Spinal cord injury (SCI) is a debilitating condition often resulting in motor deficits and loss of tactile sensation below the injury. The brain needs to relearn strategies to regain motor control after SCI. This ability of the brain to adapt after injury/rehabilitation is defined as neuroplasticity. Neuroplasticity in the motor cortex (M1) required to gain cortical control of trunk muscles below the injury level is not well understood after a clinically relevant incomplete mid-thoracic spinal contusion injury. After an incomplete SCI, there is a substantial spontaneous recovery of function that can be further facilitated by physical rehabilitation. The difference in cortical neuroplasticity associated with rehabilitation-assisted recovery and spontaneous recovery of function is unknown.

This thesis aimed to understand whether neuroplasticity in trunk M1 after rehabilitation is a mere enhancement of the learning strategy adopted by the cortex during spontaneous recovery or whether they represent a different strategy to regain control of muscle groups below the level of the lesion.

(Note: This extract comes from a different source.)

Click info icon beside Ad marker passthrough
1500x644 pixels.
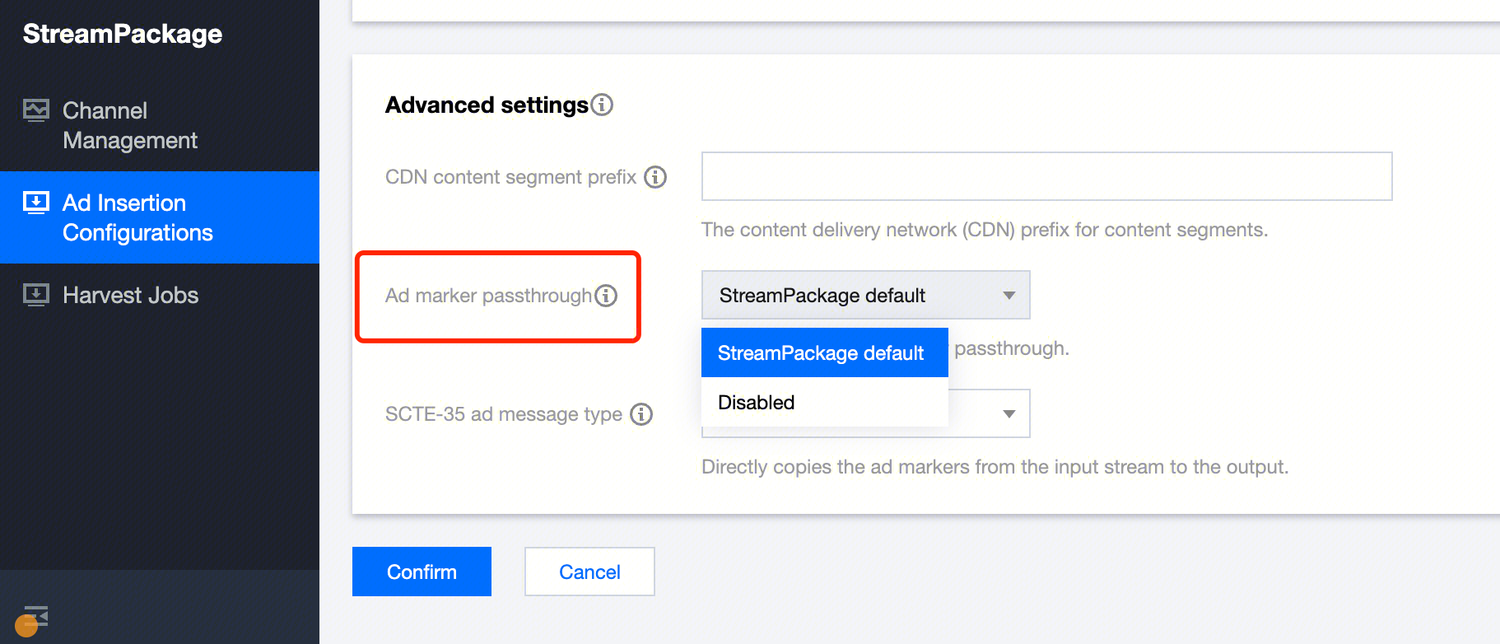pyautogui.click(x=606, y=296)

Regions within trunk M1 that control lower thoracic trunk muscle (LTM1) were specialized in the neuronal encoding of posture in intact animals. After an incomplete mid-thoracic spinal contusion injury, the network and cellular neuroplasticity in trunk M1 differed between animals that received physical rehabilitation and animals that spontaneously recovered. In animals that received the therapy, the lower thoracic trunk motor cortex (LTM1) maintained some control of trunk muscles below the injury, in addition to recruiting trunk muscles at/above the level of injury. Exercise therapy also prevented the degradation of neuronal responsiveness in the reorganized cortex to unexpected postural perturbation as well as during treadmill locomotion. This knowledge can help design activity-based therapy paradigms that improve cortical plasticity in the LTM1, relevant for postural control.